S&P Dow Jones Indices has for the first time conducted a report that measures the performance of actively managed European equity funds against their respective S&P benchmark over 1, 3 and 5 year investment horizons.
The S&P Indices Versus Active Funds (SPIVA) Scorecard – Europe,with data as of year-end 2013, shows that a majority of the Euro denominated actively managed funds investing in European equities underperformed their respective S&P benchmark. Similarly, over three-quarters of the funds investing solely in eurozone equities failed to keep pace with their benchmark.
However, the S&P Indices Versus Active Funds (SPIVA) Scorecard – UK highlighted that the majority of actively managed GBP denominated funds investing in UK and European equities outperformed their benchmarks in 2013, as well as over mid- and longer-term investment horizons, in sharp contrast to Euro denominated actively managed funds.
More in detail, data show that in 2013:
o 60.69% investing in European equities underperformed
o 78.92% investing in eurozone equities underperformed
o 70.52% investing in emerging markets underperformed
o 60.56% investing in US equities underperformed
The past year ending December 31, 2013 saw a remarkable rebound in global equity markets as measured by the S&P Global 1200 and S&P United Kingdom indices, which posted gains of 20.66% and 19.08% respectively. During the same period, the majority of actively managed GBP denominated funds investing in UK equities (88.97%) and European equities (62.50%) outperformed their benchmarks.

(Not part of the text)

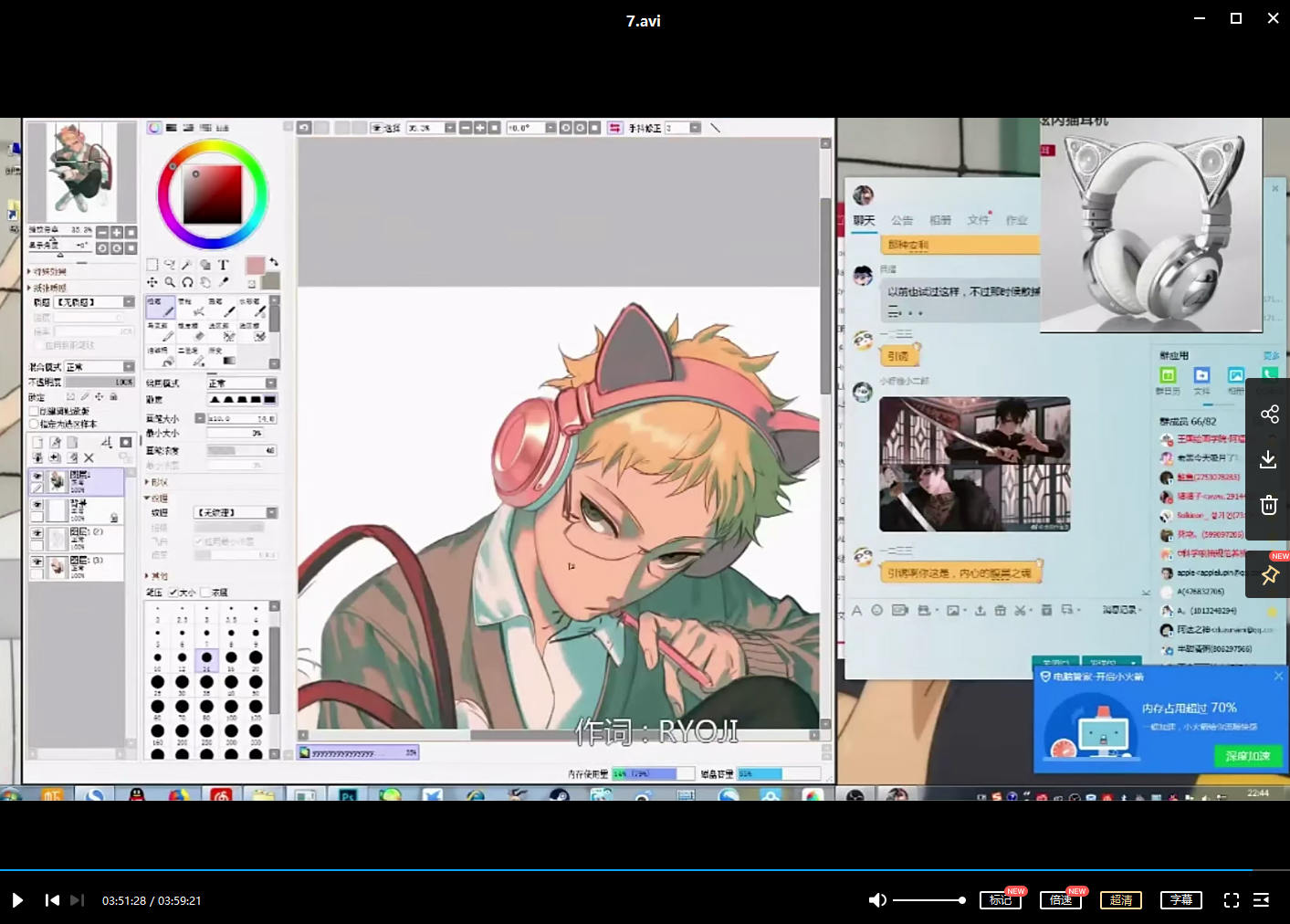Click the share icon on the player sidebar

As the S&P Dow Jones Indices research also showed, the same trend can be seen over mid- and longer-term investment horizons, indicating that active management opportunities are present in the GDP denominated funds space. More than 77% investing in UK equities and nearly 74% investing in European equities outperformed their benchmarks over three years.
In sharp contrast, 60.69% of the Euro denominated actively managed funds investing in European equities underperformed against the S&P Europe 350 Index. Similarly, over three-quarters of the funds investing solely in eurozone equities failed to keep pace with the respective benchmark.
The longer-term performance figures do not favour actively managed funds investing in European and eurozone equities. More than 63% of the European equity funds and nearly 66% of the eurozone equity funds saw their performance lag behind the benchmarks over the five year measurement period.
While looking at international equities S&P said: “The results for international equities were unequivocal. Across all categories studied, actively managed funds failed to keep pace with their corresponding benchmarks. The pattern is consistent across the various time horizons.
According to the report, fund managers also failed to take advantage of volatile emerging markets: “2013 was a turbulent year for emerging markets equities as the major headline indices representing the space declined. During that period of heightened volatility and wide return dispersion, active managers failed to translate opportunities into relative outperformance, with 70.52% underperforming the benchmark.
“It is often believed that in less efficient markets such as emerging markets equities, active investing works better because of its ability to take advantage of perceived mispricings. The results for emerging markets funds dispel this myth as the significant majority of funds – regardless of the currency denomination – underperformed the benchmark across all three time horizons,” the report also said.